4. A control method for a flexible bridge energy storage device in a substation, characterized in that: The specific steps are as follows: Step 1: Collect voltage and current data of the two power supply input sides of the two bus sections and the new energy power generation system, calculate the load power transmitted by the two power supplies and the power generation of the new energy; collect the state of charge value of the energy storage battery compartment to determine the charging and discharging conditions. Step 2: Based on the load power transmitted by the two bus incoming power supplies and the working capacity of the two power supplies, calculate the load rate of the two power supplies and determine whether energy needs to be transferred between the two independent bus sections.
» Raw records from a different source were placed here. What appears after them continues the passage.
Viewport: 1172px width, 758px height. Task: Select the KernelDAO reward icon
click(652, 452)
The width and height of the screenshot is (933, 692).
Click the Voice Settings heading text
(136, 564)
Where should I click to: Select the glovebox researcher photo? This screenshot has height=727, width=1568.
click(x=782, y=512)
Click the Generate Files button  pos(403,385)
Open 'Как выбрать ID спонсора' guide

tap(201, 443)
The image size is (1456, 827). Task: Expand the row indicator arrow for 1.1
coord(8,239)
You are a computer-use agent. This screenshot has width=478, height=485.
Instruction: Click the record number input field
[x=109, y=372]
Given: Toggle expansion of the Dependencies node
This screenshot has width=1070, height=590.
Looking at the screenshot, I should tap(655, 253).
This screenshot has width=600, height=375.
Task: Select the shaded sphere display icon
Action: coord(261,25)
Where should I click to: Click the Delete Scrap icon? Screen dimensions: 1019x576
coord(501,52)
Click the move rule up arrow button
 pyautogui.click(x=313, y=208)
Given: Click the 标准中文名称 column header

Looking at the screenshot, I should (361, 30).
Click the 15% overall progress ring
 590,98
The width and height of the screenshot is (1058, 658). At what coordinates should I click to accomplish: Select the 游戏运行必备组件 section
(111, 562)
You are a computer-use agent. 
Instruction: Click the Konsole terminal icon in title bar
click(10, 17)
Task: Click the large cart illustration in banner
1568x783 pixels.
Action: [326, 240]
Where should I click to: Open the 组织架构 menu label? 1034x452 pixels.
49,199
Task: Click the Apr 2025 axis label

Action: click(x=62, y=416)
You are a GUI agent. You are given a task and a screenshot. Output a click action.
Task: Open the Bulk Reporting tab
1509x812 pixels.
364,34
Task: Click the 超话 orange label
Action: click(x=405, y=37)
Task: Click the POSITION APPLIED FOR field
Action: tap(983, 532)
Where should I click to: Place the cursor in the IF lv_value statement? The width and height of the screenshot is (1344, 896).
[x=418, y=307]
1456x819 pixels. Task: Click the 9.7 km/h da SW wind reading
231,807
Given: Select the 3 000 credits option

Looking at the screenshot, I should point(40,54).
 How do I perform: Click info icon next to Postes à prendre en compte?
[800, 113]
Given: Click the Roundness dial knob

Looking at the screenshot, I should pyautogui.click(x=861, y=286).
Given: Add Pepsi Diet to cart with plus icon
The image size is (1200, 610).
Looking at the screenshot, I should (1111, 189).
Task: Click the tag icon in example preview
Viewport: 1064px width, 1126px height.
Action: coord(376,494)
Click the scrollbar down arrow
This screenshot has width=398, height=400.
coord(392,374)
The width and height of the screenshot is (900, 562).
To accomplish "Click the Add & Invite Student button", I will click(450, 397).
Step 3: Based on the load power transmitted by the two bus incoming power sources and the power generated by new energy sources, combined with the time-of-use electricity price meter and the charge status of the energy storage battery compartment, determine whether the energy storage battery compartment is charging or discharging; that is, through the charging and discharging of the energy storage battery compartment, further realize peak-valley electricity price arbitrage and improve the new energy consumption rate.
5. The control method for a flexible bridge energy storage device in a substation according to claim 4, characterized in that: During periods of grid parity or peak electricity prices, if the total load capacity is greater than the total generation capacity, but the load capacity of bus I is less than the generation capacity and the battery discharge capacity is less than the set threshold, the flexible bridge energy storage device is activated to make bridge 1 rectify and bridge 2 invert, with the rectification and inversion power being the same. The flexible bridge energy storage device is in energy migration mode, transferring the surplus photovoltaic power of bus I to bus II.
6. The control method for a flexible bridge energy storage device in a substation according to claim 4, characterized in that: During periods of grid parity or peak electricity prices, if the total load capacity is greater than the total generation capacity, and the load capacity of bus section I is less than the generation capacity and the battery discharge capacity is greater than the set threshold, the flexible bridge energy storage device is activated to make bridge 1 rectify and bridge 2 invert, and the rectification power is less than the inverting power, the difference being the battery discharge power. The flexible bridge energy storage device operates in the energy migration + discharge state.